The early afternoon was dominated by the likes of Lime Cordiale and Tropical Fuck Storm on the main stage, with many great performances from Georgia June, The Buoys and 100 flying under the radar. However, it was around 5.00pm when the event really hit its stride. A heart-pumping rock set from Brisbane’s DZ Deathrays was the catalyst for shifting the event into second gear. Their 2018 hit ‘Like People’, had the packed main stage moving, jumping and singing in unison. Following this, The Jezebels’ softer pop stylings took the energy down a notch. However, while the mainstage settled into a chilled indie groove, the Carla Flanagan stage was just picking up.
This stage might’ve been smaller, but it was no less rowdy. After Crocodylus’ fast paced garage rock warmed up the stage, Johnny Hunter burnt it to the ground. The punk band stole the show with a short and sweet set that channelled the raucous aggression of their hometown crowd. The crowd embraced singer Nick Hutt, dressed in a suit and makeup, among themselves, revelling in the set together as a community. Between songs, Hutt asked the crowd if they were entertained. Crowd surfing, moshing and a collective chorus of Johnny Hunter’s ‘1995’ indicated that they were.
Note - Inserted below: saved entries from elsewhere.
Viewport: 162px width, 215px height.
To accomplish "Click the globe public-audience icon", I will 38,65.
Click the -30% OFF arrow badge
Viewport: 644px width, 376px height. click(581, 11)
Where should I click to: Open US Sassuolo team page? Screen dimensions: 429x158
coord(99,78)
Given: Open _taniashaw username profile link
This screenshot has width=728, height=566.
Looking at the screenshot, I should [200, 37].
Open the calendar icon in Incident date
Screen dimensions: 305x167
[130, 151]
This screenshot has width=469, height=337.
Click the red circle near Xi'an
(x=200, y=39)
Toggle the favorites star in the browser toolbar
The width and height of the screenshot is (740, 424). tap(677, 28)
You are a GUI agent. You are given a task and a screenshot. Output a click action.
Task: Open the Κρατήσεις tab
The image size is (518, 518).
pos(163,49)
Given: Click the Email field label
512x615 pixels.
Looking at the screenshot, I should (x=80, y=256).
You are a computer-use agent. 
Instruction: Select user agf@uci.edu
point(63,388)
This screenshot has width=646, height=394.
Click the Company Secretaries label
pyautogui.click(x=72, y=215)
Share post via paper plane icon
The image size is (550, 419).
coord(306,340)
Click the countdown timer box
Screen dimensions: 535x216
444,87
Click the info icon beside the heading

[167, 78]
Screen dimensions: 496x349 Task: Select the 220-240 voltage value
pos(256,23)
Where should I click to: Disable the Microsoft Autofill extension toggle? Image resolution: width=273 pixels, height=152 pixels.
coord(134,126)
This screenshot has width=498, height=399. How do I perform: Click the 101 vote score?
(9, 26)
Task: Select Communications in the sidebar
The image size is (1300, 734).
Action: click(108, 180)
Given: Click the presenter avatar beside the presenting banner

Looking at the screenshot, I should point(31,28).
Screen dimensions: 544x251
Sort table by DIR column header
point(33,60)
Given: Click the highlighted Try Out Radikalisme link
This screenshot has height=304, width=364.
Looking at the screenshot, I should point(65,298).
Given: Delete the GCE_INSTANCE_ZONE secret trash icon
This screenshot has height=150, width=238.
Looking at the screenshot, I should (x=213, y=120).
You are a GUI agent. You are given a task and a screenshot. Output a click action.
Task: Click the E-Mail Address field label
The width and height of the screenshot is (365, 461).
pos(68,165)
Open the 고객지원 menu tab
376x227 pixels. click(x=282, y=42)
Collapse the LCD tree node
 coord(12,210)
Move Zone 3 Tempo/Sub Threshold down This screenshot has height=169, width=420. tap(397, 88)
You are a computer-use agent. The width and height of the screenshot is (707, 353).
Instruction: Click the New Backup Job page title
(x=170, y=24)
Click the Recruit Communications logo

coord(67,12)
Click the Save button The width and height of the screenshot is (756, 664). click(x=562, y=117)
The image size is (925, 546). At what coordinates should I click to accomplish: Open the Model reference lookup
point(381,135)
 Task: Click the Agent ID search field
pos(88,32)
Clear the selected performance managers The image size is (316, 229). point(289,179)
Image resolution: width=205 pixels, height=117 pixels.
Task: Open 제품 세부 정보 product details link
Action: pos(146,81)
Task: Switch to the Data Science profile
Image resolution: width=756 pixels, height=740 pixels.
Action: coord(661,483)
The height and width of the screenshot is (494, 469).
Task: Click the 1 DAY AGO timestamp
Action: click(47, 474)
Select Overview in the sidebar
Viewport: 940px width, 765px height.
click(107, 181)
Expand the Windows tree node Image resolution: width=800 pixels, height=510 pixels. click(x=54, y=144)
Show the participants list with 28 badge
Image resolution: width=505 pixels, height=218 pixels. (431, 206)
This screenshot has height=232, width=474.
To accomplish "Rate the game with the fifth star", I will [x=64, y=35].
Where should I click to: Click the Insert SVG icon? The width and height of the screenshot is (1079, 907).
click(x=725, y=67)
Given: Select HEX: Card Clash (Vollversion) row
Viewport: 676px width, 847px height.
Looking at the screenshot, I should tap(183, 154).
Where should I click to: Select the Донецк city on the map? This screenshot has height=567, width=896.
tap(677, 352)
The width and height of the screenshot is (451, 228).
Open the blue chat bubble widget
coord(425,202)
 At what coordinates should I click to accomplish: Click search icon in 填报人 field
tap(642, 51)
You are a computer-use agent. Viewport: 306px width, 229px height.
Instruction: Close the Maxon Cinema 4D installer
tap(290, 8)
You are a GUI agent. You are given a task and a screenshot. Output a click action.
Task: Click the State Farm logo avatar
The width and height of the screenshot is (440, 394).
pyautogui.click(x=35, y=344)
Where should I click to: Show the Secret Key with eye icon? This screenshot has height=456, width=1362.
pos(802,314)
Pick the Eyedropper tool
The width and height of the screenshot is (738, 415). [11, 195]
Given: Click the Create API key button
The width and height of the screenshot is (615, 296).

While Johnny Hunter not-so-quietly stole the show, Jungle was moving feet with their jazz/funk/house fusion over by the main stage. The dance-ready flow of their tracks left the crowd exhilarated and in a perfect place for the festival’s biggest name, the DMA’s.
Having played at Bad Friday in both 2014 and 2017, the DMA’s growth over the years is somewhat allegorical for the festival itself. The overwhelming size of the swollen and bloated crowd before the start of their set highlighted that in 2019, the DMA’s are outgrowing their beginnings, and we shall see if local stages can keep up.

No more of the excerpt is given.